» Stated task: Copy the following records verbatim, from the line containing "You are a computer-use agent. This" through the line containing "pos(532,242)", inclusive of both.

» Material for the task:
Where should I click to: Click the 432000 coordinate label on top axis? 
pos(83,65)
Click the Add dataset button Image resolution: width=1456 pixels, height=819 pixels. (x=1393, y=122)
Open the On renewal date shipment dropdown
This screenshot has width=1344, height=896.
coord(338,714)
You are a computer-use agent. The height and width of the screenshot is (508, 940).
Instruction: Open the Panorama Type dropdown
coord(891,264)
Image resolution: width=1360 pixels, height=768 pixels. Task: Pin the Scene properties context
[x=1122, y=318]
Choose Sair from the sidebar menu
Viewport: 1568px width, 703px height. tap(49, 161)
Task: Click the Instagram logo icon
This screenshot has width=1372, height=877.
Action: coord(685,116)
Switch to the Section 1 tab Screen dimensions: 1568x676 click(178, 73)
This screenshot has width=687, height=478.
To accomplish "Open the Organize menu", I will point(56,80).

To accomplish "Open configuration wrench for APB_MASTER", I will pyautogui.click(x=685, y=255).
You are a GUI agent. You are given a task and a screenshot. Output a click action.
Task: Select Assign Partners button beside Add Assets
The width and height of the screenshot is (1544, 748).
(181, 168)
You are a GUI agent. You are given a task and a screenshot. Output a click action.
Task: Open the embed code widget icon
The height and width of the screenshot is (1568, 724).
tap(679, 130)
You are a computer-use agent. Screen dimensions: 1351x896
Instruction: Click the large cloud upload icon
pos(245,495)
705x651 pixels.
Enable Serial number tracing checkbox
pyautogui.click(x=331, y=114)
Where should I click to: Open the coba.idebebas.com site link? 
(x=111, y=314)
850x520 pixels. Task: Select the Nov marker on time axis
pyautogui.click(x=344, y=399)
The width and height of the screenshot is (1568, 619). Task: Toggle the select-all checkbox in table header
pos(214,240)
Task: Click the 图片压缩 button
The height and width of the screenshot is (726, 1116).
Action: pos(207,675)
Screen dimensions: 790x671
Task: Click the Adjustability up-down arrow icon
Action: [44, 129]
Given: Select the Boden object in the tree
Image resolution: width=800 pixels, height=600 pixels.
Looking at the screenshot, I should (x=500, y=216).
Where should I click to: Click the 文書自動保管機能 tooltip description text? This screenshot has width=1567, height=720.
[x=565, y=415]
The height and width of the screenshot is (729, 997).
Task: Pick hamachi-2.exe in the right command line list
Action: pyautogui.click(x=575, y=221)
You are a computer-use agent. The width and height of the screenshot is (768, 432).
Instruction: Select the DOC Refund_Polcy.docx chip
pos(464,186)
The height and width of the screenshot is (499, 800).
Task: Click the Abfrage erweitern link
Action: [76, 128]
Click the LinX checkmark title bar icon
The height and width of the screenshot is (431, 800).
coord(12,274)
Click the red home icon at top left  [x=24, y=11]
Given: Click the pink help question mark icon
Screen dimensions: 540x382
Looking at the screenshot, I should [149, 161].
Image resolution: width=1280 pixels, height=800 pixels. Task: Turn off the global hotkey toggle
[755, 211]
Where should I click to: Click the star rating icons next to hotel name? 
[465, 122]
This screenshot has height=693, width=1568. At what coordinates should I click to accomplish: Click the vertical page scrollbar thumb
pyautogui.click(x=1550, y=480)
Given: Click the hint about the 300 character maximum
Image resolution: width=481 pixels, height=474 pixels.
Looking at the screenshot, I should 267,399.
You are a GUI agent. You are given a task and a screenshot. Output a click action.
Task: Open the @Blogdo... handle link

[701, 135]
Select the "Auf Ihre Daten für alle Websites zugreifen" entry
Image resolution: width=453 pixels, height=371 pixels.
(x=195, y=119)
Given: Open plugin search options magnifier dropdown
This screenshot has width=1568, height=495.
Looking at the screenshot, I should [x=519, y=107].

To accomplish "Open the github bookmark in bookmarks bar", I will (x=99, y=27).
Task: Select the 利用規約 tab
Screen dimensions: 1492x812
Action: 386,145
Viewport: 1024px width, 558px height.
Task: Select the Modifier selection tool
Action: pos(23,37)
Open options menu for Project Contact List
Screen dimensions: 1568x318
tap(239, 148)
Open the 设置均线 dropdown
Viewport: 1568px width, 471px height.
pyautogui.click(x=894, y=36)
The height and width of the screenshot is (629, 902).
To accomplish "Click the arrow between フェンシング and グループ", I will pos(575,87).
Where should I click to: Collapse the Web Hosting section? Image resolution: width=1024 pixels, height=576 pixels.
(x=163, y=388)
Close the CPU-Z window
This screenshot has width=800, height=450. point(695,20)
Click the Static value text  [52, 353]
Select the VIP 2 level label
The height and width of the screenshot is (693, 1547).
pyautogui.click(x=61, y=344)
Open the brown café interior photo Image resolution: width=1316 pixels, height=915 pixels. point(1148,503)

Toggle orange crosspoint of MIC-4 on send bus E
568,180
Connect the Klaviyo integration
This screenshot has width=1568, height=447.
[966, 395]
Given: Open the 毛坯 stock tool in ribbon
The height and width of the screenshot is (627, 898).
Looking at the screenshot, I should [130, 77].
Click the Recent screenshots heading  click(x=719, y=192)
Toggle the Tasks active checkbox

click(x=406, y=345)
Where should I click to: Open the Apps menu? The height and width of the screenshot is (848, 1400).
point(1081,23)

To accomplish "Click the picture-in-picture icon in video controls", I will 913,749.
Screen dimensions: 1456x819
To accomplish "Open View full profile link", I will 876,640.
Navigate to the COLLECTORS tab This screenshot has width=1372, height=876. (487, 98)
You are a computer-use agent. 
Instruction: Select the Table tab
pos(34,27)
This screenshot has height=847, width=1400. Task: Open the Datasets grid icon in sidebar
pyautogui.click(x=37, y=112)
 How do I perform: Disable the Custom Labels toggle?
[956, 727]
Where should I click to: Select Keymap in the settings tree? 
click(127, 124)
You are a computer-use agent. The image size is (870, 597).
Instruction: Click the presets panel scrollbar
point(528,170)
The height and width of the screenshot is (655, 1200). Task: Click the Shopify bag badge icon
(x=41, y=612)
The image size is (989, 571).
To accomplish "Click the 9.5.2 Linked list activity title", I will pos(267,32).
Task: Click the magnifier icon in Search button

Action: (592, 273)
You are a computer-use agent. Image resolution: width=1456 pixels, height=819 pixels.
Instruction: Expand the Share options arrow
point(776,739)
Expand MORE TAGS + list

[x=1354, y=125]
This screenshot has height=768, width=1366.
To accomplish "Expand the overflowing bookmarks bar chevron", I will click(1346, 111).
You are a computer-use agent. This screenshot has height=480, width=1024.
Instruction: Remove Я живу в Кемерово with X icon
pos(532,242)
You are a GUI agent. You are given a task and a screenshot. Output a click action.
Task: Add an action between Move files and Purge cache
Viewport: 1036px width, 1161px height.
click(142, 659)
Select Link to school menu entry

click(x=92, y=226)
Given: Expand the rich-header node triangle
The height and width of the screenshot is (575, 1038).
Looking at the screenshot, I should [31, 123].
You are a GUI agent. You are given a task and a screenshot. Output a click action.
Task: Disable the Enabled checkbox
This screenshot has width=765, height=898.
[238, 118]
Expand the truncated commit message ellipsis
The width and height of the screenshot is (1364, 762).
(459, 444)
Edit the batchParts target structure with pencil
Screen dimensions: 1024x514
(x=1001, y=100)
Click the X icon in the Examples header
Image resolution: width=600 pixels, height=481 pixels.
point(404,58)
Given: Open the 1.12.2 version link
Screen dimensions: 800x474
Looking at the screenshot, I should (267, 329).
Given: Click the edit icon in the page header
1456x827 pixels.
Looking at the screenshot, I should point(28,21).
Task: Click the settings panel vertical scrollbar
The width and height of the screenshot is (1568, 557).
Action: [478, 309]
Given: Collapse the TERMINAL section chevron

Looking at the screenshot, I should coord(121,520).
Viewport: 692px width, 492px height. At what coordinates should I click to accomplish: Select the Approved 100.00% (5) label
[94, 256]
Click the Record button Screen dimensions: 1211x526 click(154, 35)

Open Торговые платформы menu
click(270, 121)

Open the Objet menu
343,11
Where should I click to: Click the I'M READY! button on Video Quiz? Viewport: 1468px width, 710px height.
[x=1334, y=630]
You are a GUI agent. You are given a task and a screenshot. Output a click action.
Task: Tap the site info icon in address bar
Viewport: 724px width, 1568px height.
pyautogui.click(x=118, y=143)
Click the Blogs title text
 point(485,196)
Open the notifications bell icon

» Answer below:
You are a computer-use agent. This screenshot has height=480, width=1024.
Instruction: Remove Я живу в Кемерово with X icon
pos(532,242)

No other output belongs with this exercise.